- _Text block_
§

Cha Cha Real Smooth - Movie Review

Cha Cha Real Smooth - Movie Review

Critics Score - 8 of 10

General Audience Score - 8 of 10

Cooper Raiff is an up and coming writer, director and producer in Hollywood that general audiences will start to notice soon. After critics responded well to his debut film S#!% House back in 2020, he’s back for another round with Cha Cha Real Smooth. After debuting back at the Sundance Film Festival, which is where I got to see it in January, and after winning the U.S. Dramatic Competition Audience Award, Apple purchased Cha Cha for a reported $15 million dollar price tag. It just dropped into theatres and streaming on Apple+ last month, and while it’s ultimately a film about, life, love and heartache, general audiences and critics alike can enjoy the melancholic emotional beats the movies hits. The humor, likeable characters and their relationships that the screenplay gives us to work with are well above average and they make this romantic drama/comedy one of the better ones I’ve seen in a while. So hit the dance floor the next time you cue up Apple+, while you wait for Severance Season 2, and shake what you got with the lovable Cooper Raiff and Cha Cha Real Smooth.

SYNOPSIS - As the film opens, we hear Lupe Fiasco’s The Show Goes On playing at a party and we see a young boy of eleven or twelve dancing. We quickly ascertain he’s got his eye on a much older, probably twenty-something year old girl, wearing a black and white referee shirt that’s directing the dances. This is confirmed when he grabs his mom (Leslie Mann) and takes her out into a hallway and says, “Mom, I’m in love.” After the party he walks across the street as she’s getting in her car to leave, he approaches her and pours out his pre-teen heart. The following scene of him riding home in the backseat, the camera outside the car window catching the reflections of the passing lights as they flickering across a dejected little boy’s face tells us all we need to know about how it all went down. We skip forward ten years and the young man Andrew (Cooper Raiff) has become an adult who’s still a bit vexed in the ways of life and love. In this post school life, his girlfriend is heading off to Barcelona, he hasn’t quite figured out what he wants to do in life and is content to just tread water for the time being. In the meantime, he manages to get an unfulfilling job at a hot dog chain restaurant called Meat Sticks, while he moonlights as a sitter to take his teen brother David (Evan Assante) to bar mitzvah’s. This is where he first meets Domino (Dakota Johnson) and her puzzle-loving autistic daughter Lola (Vanessa Burghardt), whom he immediately befriends and persuades to join him on the dance floor.

§

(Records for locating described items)
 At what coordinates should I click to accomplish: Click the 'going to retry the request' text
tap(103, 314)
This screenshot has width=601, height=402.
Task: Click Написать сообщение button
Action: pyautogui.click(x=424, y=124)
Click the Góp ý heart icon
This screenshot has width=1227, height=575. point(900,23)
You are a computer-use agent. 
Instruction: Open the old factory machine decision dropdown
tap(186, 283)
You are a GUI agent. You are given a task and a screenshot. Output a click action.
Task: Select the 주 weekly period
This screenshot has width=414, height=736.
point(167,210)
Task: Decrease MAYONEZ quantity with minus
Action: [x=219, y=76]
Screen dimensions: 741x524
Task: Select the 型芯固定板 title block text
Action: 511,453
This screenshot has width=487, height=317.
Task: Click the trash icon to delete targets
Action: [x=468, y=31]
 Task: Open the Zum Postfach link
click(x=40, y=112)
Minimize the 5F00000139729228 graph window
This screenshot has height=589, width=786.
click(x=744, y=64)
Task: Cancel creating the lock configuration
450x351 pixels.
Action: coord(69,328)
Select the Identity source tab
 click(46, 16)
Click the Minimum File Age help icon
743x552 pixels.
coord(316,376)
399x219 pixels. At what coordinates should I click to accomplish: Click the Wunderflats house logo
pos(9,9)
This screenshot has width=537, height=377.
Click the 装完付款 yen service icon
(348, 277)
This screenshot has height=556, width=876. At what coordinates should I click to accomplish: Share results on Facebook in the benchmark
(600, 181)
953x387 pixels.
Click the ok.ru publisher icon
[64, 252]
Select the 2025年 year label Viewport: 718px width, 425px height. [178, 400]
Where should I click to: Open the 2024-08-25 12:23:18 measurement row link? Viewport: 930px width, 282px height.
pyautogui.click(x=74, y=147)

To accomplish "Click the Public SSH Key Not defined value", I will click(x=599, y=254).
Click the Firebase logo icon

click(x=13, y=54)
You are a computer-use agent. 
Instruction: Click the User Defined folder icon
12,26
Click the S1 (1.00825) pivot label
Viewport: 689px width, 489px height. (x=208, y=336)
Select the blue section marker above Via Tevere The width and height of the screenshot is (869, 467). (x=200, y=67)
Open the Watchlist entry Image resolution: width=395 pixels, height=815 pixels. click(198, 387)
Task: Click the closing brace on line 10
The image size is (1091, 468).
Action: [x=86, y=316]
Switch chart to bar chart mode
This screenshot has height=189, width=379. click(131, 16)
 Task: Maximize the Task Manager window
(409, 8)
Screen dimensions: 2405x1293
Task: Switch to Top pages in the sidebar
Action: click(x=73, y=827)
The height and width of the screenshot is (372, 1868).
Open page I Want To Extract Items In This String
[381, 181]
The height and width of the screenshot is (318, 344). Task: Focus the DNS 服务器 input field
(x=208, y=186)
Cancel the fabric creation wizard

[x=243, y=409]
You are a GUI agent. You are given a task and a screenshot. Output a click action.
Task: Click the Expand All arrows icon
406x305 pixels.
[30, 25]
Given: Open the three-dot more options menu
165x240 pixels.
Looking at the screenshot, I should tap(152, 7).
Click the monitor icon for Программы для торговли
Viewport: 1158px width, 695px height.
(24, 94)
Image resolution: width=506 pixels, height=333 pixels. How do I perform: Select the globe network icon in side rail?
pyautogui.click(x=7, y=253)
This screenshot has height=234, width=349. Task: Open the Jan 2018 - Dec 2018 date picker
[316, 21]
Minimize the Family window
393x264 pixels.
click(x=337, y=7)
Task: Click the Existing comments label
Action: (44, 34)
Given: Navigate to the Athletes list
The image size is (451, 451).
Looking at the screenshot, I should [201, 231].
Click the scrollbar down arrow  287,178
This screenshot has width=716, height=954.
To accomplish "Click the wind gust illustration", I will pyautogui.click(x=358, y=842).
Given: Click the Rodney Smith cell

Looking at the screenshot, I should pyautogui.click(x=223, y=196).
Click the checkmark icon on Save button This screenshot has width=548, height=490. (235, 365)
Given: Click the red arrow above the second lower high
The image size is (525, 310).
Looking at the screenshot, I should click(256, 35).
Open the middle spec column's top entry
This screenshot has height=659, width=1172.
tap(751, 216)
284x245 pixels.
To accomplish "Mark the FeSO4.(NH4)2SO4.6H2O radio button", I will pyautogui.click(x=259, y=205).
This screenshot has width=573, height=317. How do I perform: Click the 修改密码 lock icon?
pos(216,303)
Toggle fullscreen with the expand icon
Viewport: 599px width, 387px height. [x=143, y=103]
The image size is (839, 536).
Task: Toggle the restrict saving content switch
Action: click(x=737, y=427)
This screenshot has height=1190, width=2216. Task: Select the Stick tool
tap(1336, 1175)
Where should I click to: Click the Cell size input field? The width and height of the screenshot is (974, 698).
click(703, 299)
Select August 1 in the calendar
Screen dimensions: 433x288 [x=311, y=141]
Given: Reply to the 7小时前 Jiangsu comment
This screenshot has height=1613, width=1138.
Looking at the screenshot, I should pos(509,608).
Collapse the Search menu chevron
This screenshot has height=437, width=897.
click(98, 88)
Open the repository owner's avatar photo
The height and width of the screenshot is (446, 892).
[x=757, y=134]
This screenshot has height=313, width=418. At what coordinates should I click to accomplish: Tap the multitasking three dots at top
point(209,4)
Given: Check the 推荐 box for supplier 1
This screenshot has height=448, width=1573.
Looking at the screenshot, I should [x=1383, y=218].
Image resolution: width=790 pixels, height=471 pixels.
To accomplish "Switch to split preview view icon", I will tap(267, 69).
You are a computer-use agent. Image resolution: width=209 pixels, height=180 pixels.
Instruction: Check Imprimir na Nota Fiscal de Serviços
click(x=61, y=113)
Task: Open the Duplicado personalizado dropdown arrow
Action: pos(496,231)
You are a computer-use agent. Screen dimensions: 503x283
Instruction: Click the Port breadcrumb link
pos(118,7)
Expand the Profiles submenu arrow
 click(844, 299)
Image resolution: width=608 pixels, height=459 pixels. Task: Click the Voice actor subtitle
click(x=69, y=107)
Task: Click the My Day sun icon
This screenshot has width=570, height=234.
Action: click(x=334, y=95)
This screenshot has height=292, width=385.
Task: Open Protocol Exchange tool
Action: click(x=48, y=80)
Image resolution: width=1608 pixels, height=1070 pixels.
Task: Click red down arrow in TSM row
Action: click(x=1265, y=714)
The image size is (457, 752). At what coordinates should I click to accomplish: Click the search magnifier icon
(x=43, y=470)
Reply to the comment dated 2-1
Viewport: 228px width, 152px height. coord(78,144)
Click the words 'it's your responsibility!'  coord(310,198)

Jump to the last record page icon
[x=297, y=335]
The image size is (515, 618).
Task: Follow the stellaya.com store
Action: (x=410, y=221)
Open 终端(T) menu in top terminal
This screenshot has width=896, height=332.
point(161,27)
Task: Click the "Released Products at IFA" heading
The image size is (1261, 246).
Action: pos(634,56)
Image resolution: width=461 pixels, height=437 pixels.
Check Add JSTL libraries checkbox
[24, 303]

§

- _Set exercise A_
Using the movie review, decide whether each statement agrees with it: (i) Apple bought the film for a reported $15 million, (ii) the reviewer first saw the film at Sundance in March, (iii) Andrew works at a pizza restaurant. Answer yes or no for each, quoting the words of the review that settle it.
- _Set exercise B_
In the movie review, what song plays at the party when the film opens?
- _Set exercise C_
Please write the next part of the movie review, picking up right after its final sentence.

- _Expected output A_
(i) Yes: "Apple purchased Cha Cha for a reported $15 million dollar price tag."
(ii) No: "which is where I got to see it in January."
(iii) No: "a hot dog chain restaurant called Meat Sticks."

- _Expected output B_
Lupe Fiasco's The Show Goes On.

- _Expected output C_
Cooper Raiff’s character Andrew is a delightful onscreen presence, he’s so darn likable as we watch him being the life of the parties he’s in attendance at and connecting with strangers, getting people up outta their seats to have a good time and enjoy themselves. Raiff is a wonderful young actor, although we’re only a couple films into his career, his magnetic personality shines through and attracts the others onscreen and those observing him. Although it remains to be seen if he’s capable of acting in and playing more than this type of a role and character, since many have never seen him in anything, most will get on board with his performance here. Despite his outgoing nature, there’s an underlying pensive sadness to his character that we get glimpses of more and more frequently as the plot unfolds. He uses his outgoing personality and humor as a mechanism to compensate and mask some of the deeper emotional issues he’s contending with. But as the character Andrew is eventually hired to babysit Lola and his relationship with Domino becomes more and more complicated, it’s hard to not get invested in their story and root for a happy ending for all. We begin to feel like we did for Joseph Gordon-Levitt and Zooey Deschanel in 500 Days Of Summer, for those that are familiar with that wonderful film, if you enjoyed that one, Cha Cha will probably be up your alley.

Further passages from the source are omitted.